Louis Alloury, «La législation sur les brevets d'invention», article paru dans le Journal des Débats politiques et littéraires, les 19 et 28 août 1854.

Origine : Bibliothèque Nationale de France - Gallica

Cet article, paru en 1854, porte sur la réforme de la législation belge des brevets d'invention, laquelle venait de porter à vingt ans la durée de la protection, en faisant ainsi la durée la plus longue en Europe [1]. C'est «le signal, nous dit Alloury, d'une révolution qui semble destinée à faire le tour du monde industriel», car «l'industrie réclame une protection égale, [et] des garanties égales à celles dont jouit la propriété foncière». Cette phrase résume à elle seule l'article et toute l'argumentation.

Alloury cite ses sources, reprenant les thèses «des publicistes les plus éclairés», Jobard, le directeur du Musée Industriel de Bruxelles[2], le docteur Mure, auteur d'une brochure sur la réforme projetée en Piémont, et Etienne Blanc, avocat à la Cour Impériale de Paris[3]. Il prône un droit de propriété perpétuel et absolu pour les inventions industrielles comme pour les oeuvres littéraires, en citant Turgot, pour qui la propriété des oeuvres intellectuelles «est la première, la plus sacrée et la plus imprescriptible de toutes». Le travail est la véritable origine et le seul fondement légitime de la propriété. Pourquoi le travail de l'esprit ne donnerait-il pas les mêmes droits que le travail des bras ? Alloury développe ensuite les arguments habituels chez les défenseurs de la perpétuité, en prônant le rapprochement des deux législations restées jusqu'ici distinctes, une pour les inventeurs, l'autre pour les écrivains et les artistes.
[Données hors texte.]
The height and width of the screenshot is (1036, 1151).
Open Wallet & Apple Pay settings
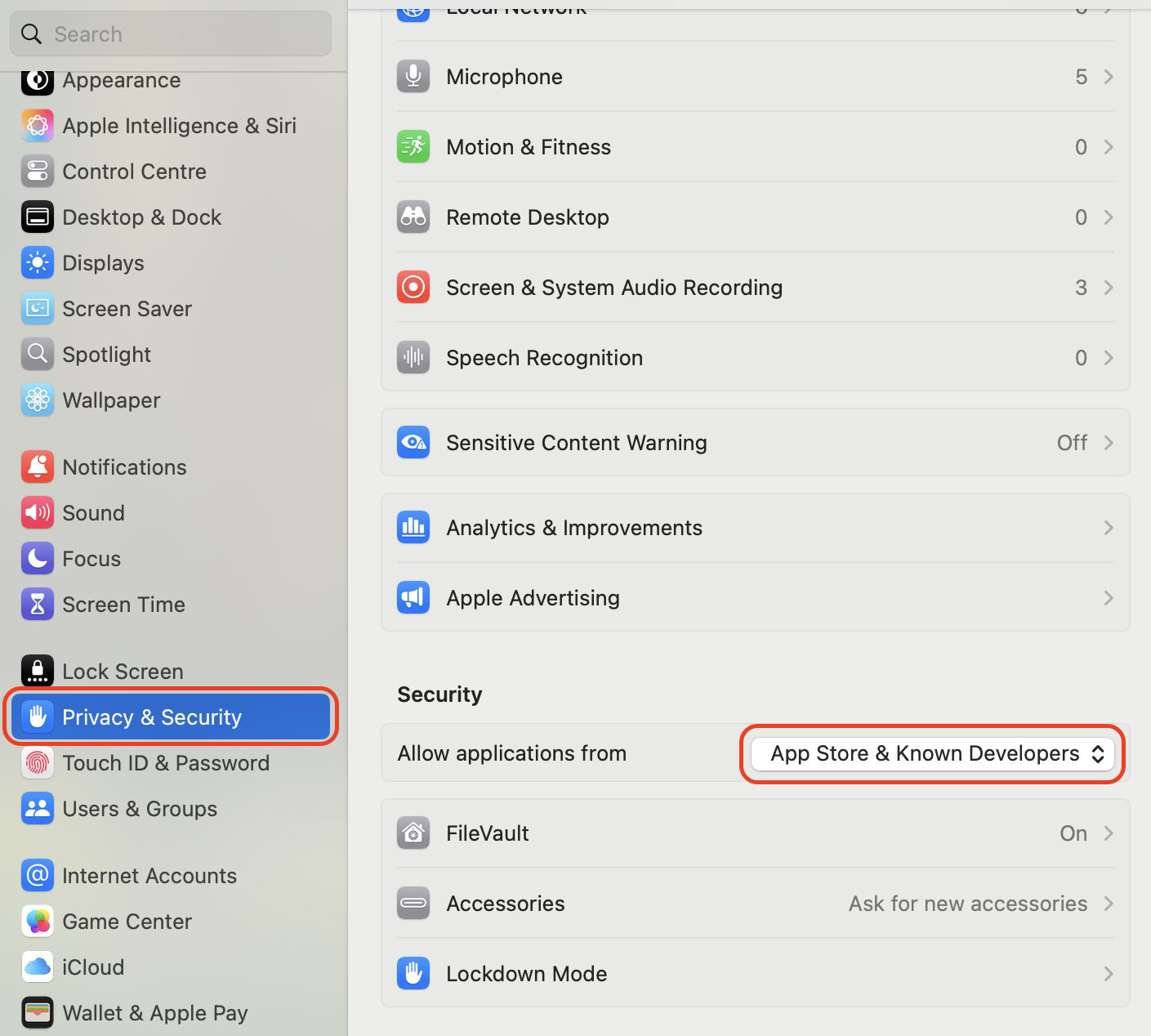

Il assimile le tout à la propriété foncière, ce qui constitue peut-être aujourd'hui l'aspect le plus intéressant de tout son développement

«Le pionnier du Nouveau Monde devient le propriétaire du terrain qu'il défriche et qu'il féconde à la sueur de son front; pourquoi les pionniers de la pensée seraient-ils traités moins favorablement ? Le droit du premier occupant est appliqué tous les jours en Californie au profit de celui qui découvre un lingot d'or; pourquoi ne pas appliquer la même règle à celui qui découvre un lingot ou croit le découvrir dans le monde des idées ?» Un peu plus loin, on trouve même l'embryon de ce qu'on nomme aujourd'hui la prospect theory (Edmond Kitch, 1977). Pour certaines inventions, «aux applications si complexes et si étendues, un brevet de quinze ans est tout-à-fait insuffisant». Il ne peut donner à l'inventeur le temps de tirer de son invention tous les développements dont elle est susceptible et tous les fruits qu'elle peut fournir. L'allongement de la durée de la protection, s'impose donc, jusqu'à la perpétuité.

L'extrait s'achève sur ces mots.